Mercedes boss Toto Wolff admitted to being troubled by the personal attacks and the language fired by the Red Bull camp in the aftermath of last Sunday's controversial British Grand Prix.
Red Bull's top brass laid the blame for the collision that sent Max Verstappen into the barriers on the opening lap of the race at Silverstone on Lewis Hamilton, with team boss Christian Horner calling the Briton's "desperate" move a piece of "dirty driving", while Helmut Marko followed suit, insisting Hamilton had been "reckless".
Furthermore, the Verstappen father and son tandem lambasted a "disrespectful" Mercedes team for enjoying a post-race victory celebration all the while Max was in hospital undergoing a series of checks.

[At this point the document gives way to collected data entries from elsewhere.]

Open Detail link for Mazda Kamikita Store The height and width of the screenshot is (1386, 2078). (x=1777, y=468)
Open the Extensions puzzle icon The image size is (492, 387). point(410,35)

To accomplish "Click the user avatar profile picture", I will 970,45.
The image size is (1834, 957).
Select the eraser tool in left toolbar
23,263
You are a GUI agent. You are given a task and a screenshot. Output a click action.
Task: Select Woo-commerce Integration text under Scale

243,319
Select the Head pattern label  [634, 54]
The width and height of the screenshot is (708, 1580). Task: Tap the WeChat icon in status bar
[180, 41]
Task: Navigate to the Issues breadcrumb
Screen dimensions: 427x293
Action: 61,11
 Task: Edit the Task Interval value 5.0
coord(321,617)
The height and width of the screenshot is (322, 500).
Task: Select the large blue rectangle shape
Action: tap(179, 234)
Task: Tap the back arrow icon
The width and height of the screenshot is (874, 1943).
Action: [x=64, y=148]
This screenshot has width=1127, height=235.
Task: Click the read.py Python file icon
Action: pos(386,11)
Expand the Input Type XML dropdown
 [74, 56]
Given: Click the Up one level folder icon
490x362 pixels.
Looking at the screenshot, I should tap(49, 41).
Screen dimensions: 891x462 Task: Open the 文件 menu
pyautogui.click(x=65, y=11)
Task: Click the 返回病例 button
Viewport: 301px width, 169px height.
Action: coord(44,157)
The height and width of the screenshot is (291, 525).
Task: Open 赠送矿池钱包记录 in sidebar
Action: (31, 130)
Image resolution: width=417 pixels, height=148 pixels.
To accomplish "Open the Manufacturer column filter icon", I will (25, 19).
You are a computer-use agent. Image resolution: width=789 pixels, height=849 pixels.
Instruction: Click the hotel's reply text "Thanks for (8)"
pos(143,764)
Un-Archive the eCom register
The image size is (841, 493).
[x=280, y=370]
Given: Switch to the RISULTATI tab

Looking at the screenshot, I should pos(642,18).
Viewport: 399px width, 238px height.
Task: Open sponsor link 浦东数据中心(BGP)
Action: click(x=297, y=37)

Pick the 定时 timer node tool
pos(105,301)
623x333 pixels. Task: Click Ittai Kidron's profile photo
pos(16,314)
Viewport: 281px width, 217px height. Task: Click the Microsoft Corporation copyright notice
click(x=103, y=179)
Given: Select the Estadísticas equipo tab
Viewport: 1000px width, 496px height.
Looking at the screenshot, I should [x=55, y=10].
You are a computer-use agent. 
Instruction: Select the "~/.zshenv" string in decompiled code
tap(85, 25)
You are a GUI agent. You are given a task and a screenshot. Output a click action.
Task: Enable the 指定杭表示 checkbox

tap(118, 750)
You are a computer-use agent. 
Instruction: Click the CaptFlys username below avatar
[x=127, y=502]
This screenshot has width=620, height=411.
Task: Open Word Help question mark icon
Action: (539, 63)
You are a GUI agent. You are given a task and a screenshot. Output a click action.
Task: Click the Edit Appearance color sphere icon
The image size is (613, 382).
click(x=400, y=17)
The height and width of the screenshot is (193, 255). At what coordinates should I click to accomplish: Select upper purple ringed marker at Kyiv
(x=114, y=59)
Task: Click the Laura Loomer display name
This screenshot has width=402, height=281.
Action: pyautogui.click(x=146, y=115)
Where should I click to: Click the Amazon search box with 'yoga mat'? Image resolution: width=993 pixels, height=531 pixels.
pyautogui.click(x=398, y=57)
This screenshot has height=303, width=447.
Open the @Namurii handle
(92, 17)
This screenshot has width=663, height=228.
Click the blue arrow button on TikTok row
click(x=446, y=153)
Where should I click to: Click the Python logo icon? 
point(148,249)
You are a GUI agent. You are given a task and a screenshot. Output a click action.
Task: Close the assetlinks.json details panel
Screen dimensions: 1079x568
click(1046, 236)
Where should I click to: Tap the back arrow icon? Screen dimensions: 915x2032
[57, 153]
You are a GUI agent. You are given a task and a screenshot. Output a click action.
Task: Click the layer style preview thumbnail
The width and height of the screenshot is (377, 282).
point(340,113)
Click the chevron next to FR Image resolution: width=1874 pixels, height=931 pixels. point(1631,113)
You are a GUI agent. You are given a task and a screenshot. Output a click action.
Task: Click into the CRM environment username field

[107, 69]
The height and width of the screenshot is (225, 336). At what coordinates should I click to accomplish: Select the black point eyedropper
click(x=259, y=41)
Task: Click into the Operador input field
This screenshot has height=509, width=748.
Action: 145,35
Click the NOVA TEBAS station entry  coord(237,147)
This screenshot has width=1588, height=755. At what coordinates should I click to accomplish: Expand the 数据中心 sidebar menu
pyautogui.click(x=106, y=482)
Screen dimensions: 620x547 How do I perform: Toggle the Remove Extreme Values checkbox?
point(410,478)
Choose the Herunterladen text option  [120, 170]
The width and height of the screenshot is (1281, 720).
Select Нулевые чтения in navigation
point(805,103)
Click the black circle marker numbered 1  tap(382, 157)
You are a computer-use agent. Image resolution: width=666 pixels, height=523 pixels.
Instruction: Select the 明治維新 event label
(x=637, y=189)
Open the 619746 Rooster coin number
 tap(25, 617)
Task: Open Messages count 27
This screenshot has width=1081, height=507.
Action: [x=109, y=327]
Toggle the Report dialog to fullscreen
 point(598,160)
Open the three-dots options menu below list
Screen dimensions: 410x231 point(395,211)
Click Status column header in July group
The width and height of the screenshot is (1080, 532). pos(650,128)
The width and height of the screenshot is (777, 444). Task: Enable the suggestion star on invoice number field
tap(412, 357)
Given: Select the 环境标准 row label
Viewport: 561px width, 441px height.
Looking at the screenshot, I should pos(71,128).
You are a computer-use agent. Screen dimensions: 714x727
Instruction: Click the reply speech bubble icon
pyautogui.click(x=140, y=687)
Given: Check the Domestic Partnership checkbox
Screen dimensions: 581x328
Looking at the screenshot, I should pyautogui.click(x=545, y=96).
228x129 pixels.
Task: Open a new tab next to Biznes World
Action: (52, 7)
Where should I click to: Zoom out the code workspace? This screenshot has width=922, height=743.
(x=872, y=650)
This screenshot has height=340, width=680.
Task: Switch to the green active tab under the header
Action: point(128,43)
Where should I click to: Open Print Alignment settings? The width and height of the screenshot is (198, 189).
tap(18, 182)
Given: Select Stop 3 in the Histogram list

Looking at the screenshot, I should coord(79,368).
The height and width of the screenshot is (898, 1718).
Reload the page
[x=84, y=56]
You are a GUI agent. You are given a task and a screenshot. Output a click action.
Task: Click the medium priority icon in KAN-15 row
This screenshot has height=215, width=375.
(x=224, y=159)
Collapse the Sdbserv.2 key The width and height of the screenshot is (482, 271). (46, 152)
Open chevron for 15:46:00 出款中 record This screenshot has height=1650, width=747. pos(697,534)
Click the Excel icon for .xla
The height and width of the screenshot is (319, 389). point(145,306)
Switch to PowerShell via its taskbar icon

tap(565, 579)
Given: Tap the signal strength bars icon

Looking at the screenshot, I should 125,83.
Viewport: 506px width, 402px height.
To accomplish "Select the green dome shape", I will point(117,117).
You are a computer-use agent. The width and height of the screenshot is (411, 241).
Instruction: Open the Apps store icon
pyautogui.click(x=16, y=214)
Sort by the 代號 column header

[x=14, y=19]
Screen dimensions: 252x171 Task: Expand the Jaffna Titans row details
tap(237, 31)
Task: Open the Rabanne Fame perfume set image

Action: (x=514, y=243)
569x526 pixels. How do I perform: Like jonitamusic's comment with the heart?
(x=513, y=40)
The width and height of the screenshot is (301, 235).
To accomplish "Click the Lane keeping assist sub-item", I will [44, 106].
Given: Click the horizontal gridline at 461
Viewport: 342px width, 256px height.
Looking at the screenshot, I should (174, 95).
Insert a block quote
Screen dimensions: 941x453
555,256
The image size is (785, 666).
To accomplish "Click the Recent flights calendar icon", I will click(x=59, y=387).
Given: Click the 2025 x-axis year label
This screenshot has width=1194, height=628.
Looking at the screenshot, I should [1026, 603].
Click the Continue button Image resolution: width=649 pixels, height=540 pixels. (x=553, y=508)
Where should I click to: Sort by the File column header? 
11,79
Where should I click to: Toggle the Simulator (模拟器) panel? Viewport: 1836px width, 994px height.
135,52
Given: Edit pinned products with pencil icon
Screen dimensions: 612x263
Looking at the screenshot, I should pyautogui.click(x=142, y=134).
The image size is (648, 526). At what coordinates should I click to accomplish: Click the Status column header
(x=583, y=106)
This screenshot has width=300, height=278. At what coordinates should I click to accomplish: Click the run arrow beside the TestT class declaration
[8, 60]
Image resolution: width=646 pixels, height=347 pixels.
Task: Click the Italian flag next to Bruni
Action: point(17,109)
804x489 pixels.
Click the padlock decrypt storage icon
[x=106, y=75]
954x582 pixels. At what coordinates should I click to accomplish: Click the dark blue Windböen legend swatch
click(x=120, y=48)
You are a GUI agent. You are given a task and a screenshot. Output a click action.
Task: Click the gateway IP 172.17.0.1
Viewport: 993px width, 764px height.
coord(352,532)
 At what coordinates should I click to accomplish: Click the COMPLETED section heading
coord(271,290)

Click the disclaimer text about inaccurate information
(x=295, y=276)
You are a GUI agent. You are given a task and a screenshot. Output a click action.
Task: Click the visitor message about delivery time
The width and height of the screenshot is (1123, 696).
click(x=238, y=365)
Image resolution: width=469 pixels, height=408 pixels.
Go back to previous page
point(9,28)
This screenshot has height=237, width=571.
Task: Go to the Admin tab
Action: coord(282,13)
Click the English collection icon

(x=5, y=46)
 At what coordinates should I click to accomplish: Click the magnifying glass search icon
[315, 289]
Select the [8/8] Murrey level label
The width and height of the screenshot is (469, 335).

Wolff said he understood the turmoil and commotion in the Red Bull camp, but the Austrian made clear that the scathing criticism went too far.
"I think you can understand that from a competitors' point of view, the situation was upsetting," he told Motorsport.com. "I can understand that.
"Nevertheless, the language that was used, and making it so personal, was a level that we have not seen in this sport before.
"I understand the bias on the crash itself and the emotions of a father, and I would probably be the same, but I would use different language."
Regarding Max and Jos Verstappen's incensed reaction to Mercedes' celebrations, Wolff said the Brackley squad only indulged in the post-race ritual once it was informed by Red Bull and the FIA that Verstappen was uninjured.
"We had the feedback from senior management of Red Bull that Max was fine," Wolff explained.
"Christian [Horner] mentioned it to [F1 race director] Michael Masi on the intercom that he's unharmed and fine, and the FIA gave us similar feedback.
"So at no point would we have celebrated if Max would have been injured. And I think that's very important to understand."
Looking ahead, Wolff said that he would likely touch base with Red Bull once the dust has settled, to restore Mercedes' "professional relationship" with the Milton Keynes team.
"I think once the emotions are down, we will try to restore our professional relationship for the sake of Formula 1," said Wolff. "But beyond that, there were no discussions, and don't need to be."
The Austrian is also aware that Red Bull is mulling an appeal of the stewards' decision to sanction Hamilton in the race with a 10-second penalty by providing GPS data that shows that the Mercedes driver entered Copse corner mush faster than on any other lap.
"This is Formula 1. None of that worries me," said Wolff.